Happy New Year!

I do not want to look back. I do not want to count my blessings from the past year because it means 2017 is even further away, that the time in my life when Celeste was alive is even further away.

One year ago, my husband and I looked back in 2017 and thought, “O God, we hope next year is better.” We sat in silence when it was time to recollect the good things from the year. Our daughter died. Our son was very, very ill and moved to the PICU that July. Everything was survival. Everything was gray. Everything was the crawling out a hole, a foxhole, perhaps. We were alive, but what else did we have?

I spent the second half of the year living at home instead of the hospital as our son turned the corner in his condition. I spent the second half of the year writing up a storm, published here and there, building wonderful connections about town and feeling moved to tears by the stories I heard during interviews. I searched for my place at home, in my children’s lives, and in ministry. Everything we developed shifted during 2018. It did not diminish; it grew.

The writing continues but shifted in focus to a book to be published this year: a dream come true. Ministry continues and is changing in surprising ways beginning with cantering mass for the first time with my organ-grinding husband: his dream come true. We have an offer and accepted contingent on the sale of our current house for a property with 1.2 acres of land and lots of building space for our office and studio and who knows, a jazz club, in the future; two dreams in one.

How can all this happen?

Marriage strong. Older children emotionally stable. Peter strong. Friendships strong and in those friendships with less strength, at least there is greater clarity than in the past.

How can this be?

“There would come a time when God would fill what he had emptied…”

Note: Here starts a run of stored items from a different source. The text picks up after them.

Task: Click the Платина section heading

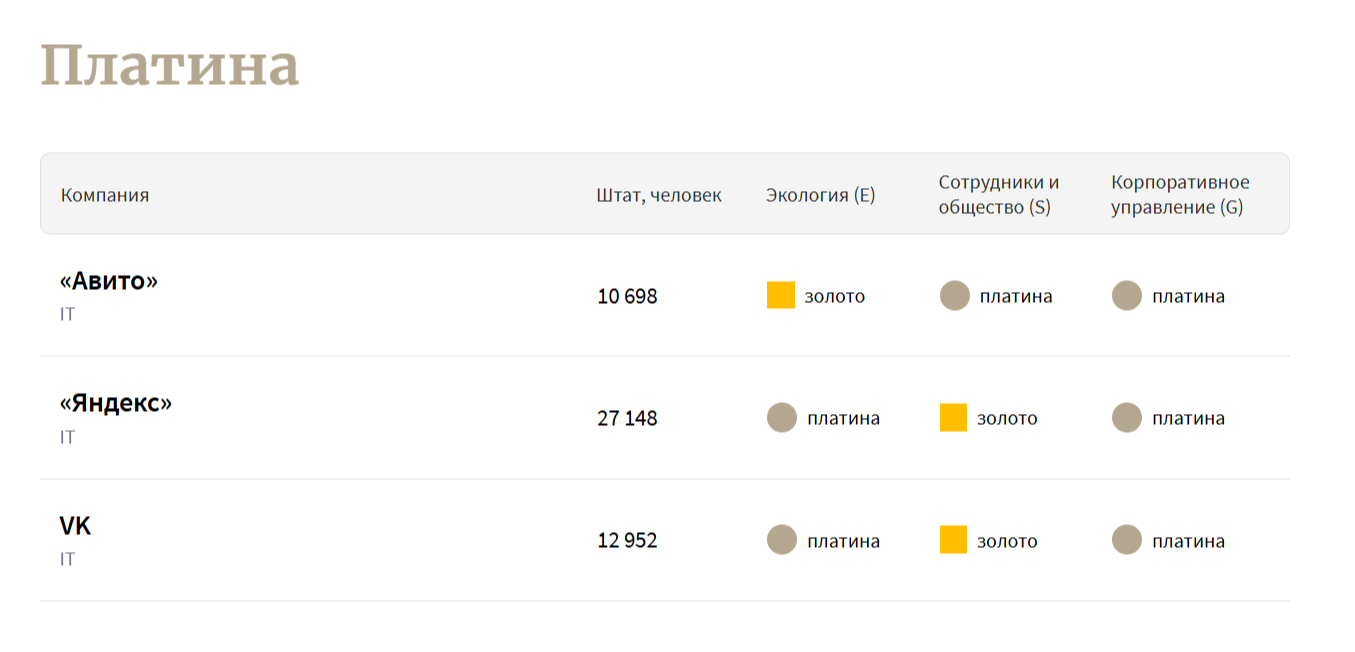Action: 170,67
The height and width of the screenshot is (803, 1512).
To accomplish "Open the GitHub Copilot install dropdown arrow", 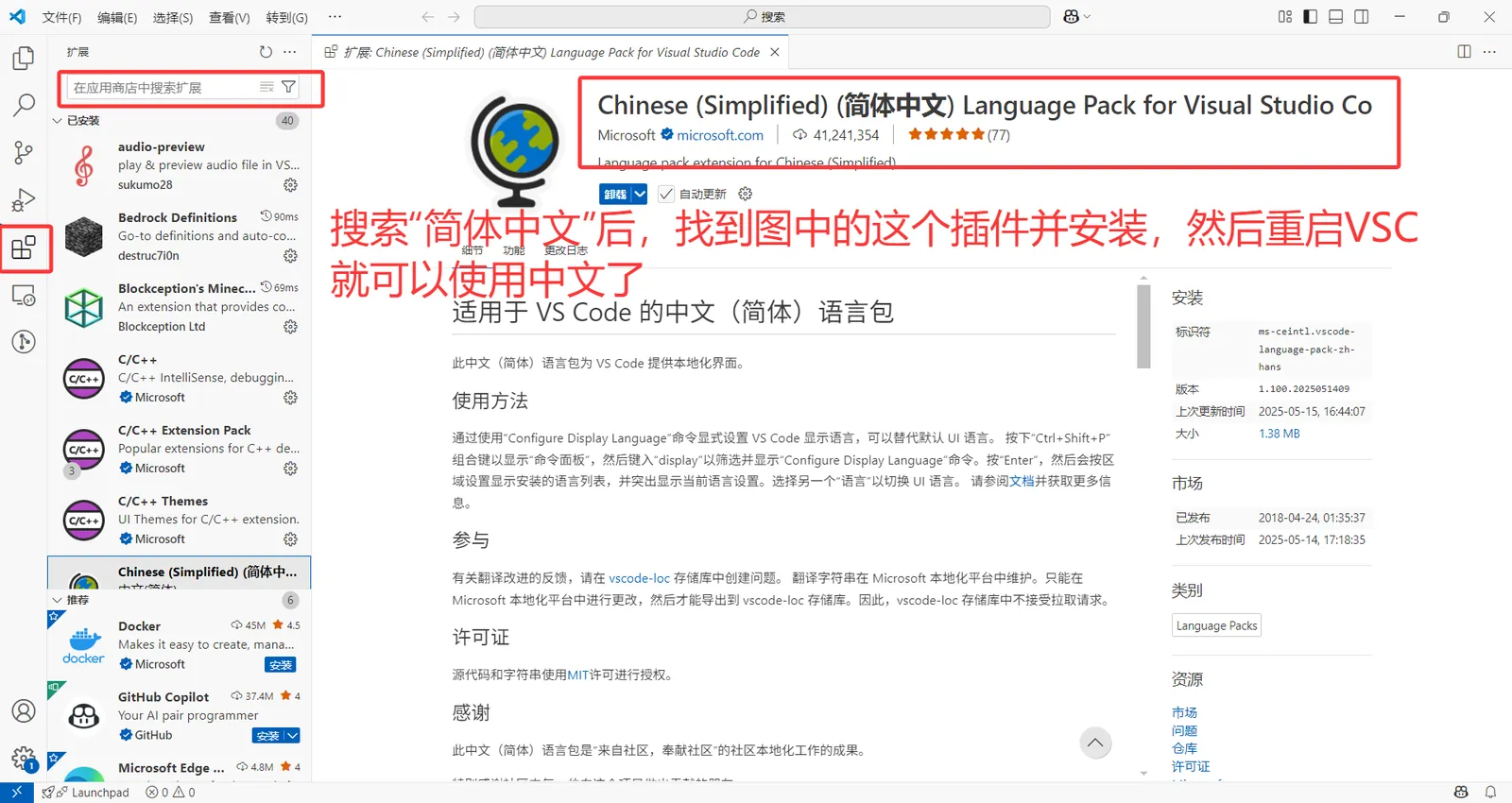I will (x=293, y=736).
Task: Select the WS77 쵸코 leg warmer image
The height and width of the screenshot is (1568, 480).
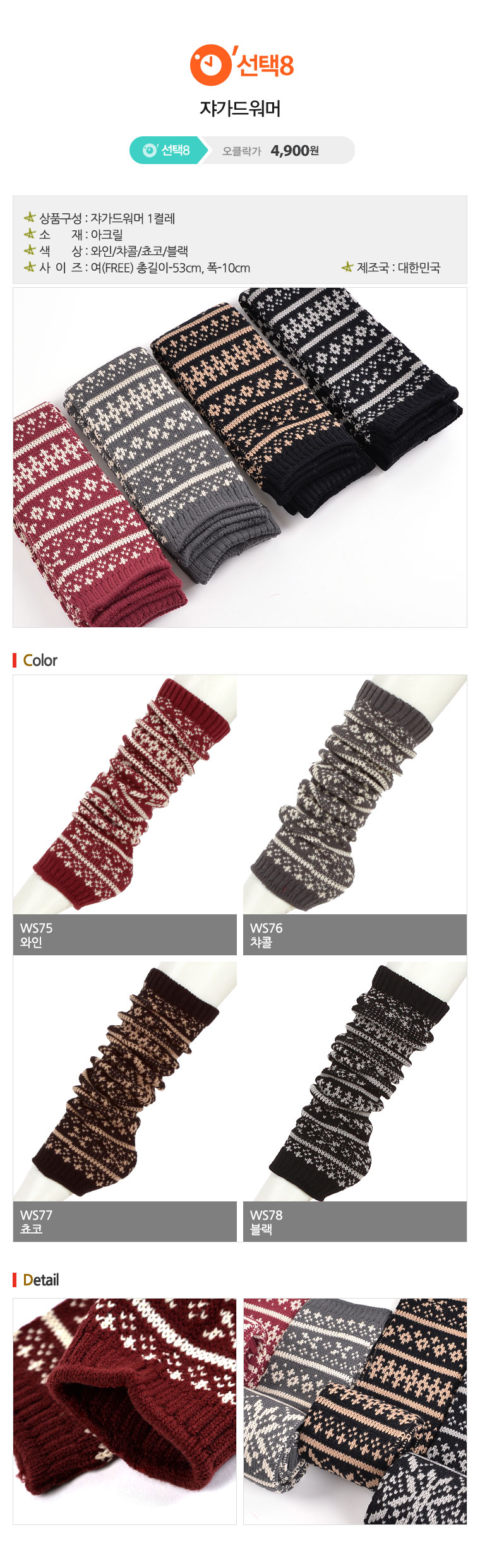Action: (125, 1082)
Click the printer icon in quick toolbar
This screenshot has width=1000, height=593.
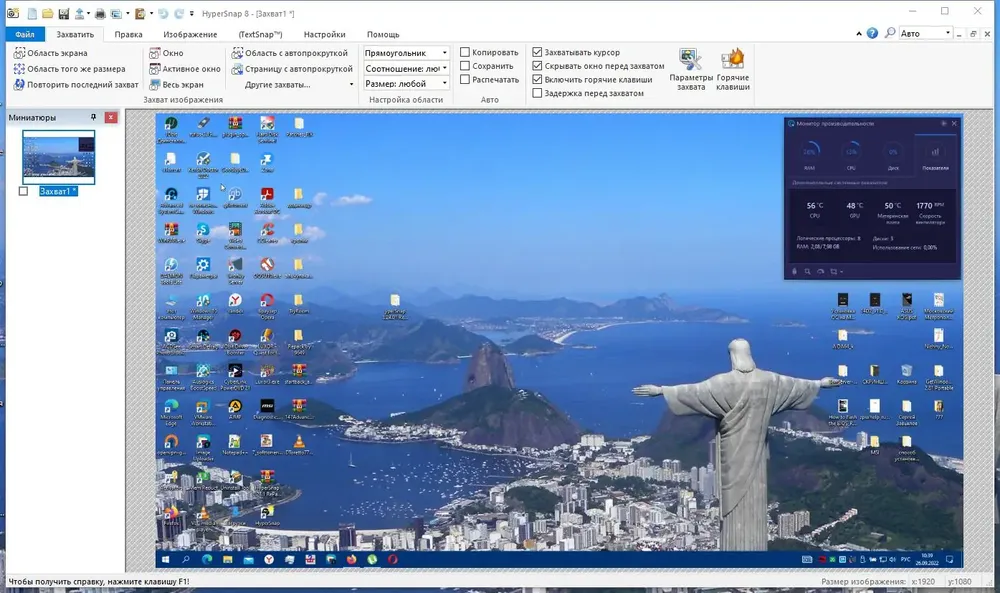[100, 13]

I read those words, copied in Mother Teresa’s writings, collected and published in Come by my Light. Those words were my light, although I never knew how it could be possible.

But here we are.

We do not deserve it. At that expression, one of my dearest friends said, “don’t apologize for God’s blessings!”

And it is true.

God answers prayers. Peter’s condition was worse than expected when he was diagnosed in utero. Celeste was not born alive. Peter was not healed physically following the Beatification mass we took him to in 2017 to pray for a miracle. But a miracle occurred before we even could have been aware of it, bringing into his life our personal hero, a woman, a friend who dedicated her whole heart to his care.

I live in the awareness that tomorrow everything could change. And yet, even then, God provides.

Two years of trial. It feels like we are back to living in the world of roses, but I grasp that it is only that way because of perspective. We still have a dresser full of medical supplies and appointments in San Francisco this week. In a week I will struggle to meet deadlines (I am struggling right now with something due tomorrow!). I will return back to a state of exasperation when Kyle returns to work and our homeschooling vacation ends.

But it is good. It is full. It is greater than anything we ever could have hoped for.

God fulfilled his promise.

And now, I’m wishing you all a very happy New Year.